» **Objective**
Transcribe all of the material below line for line, without alteration, and leave out the images.

[BEGIN]

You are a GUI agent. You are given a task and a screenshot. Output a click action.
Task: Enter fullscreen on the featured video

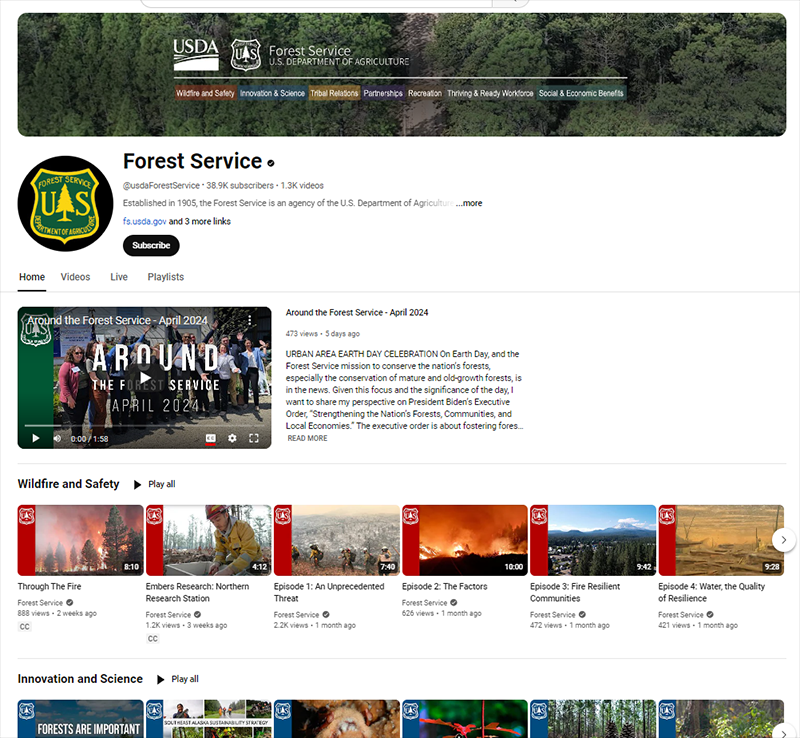click(254, 438)
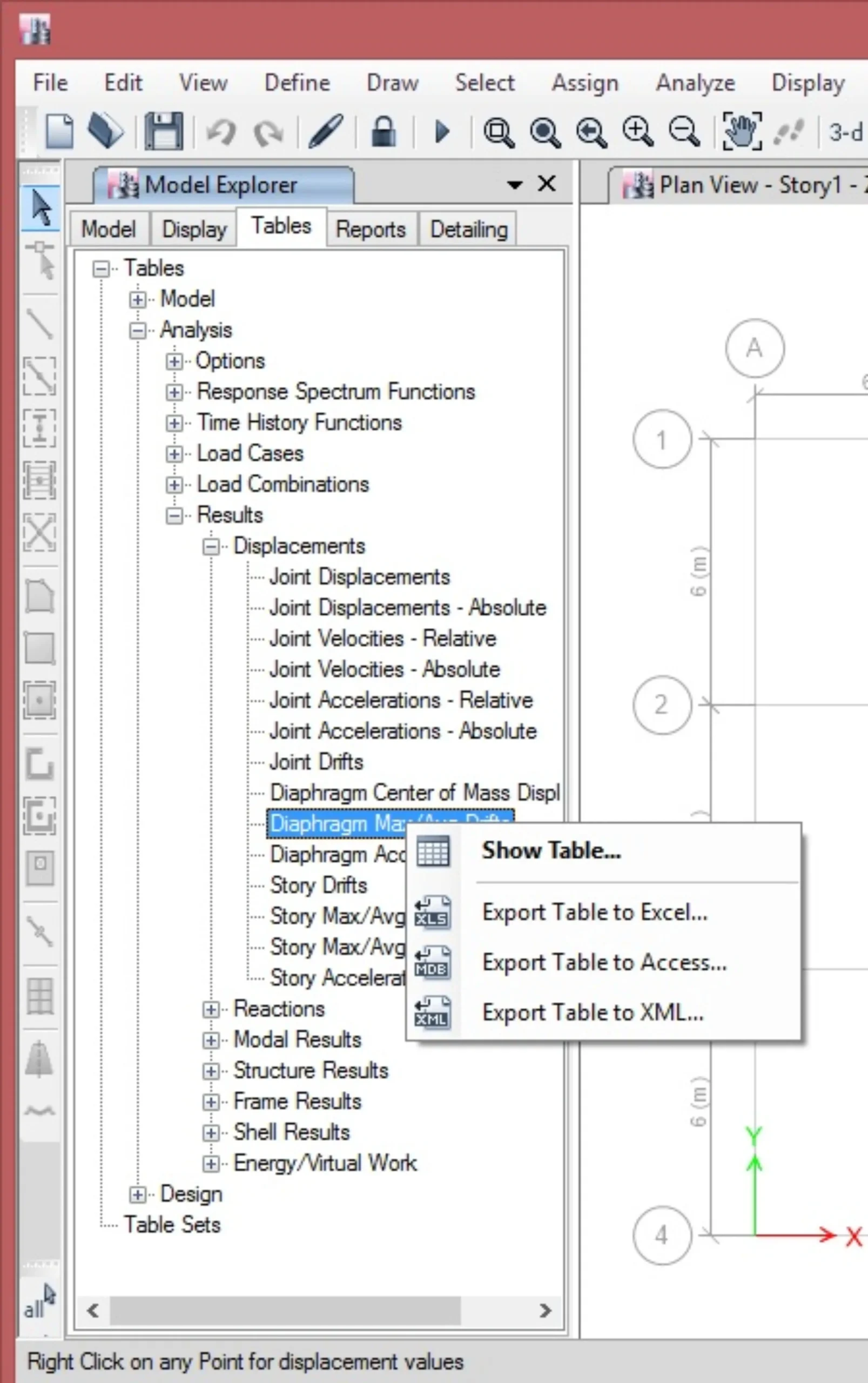
Task: Open the Model Explorer panel dropdown arrow
Action: click(514, 185)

[END]

» **Solution to this exercise**
You are a GUI agent. You are given a task and a screenshot. Output a click action.
Task: Enter fullscreen on the featured video

click(254, 438)
Task: Open the Model Explorer panel dropdown arrow
Action: click(514, 185)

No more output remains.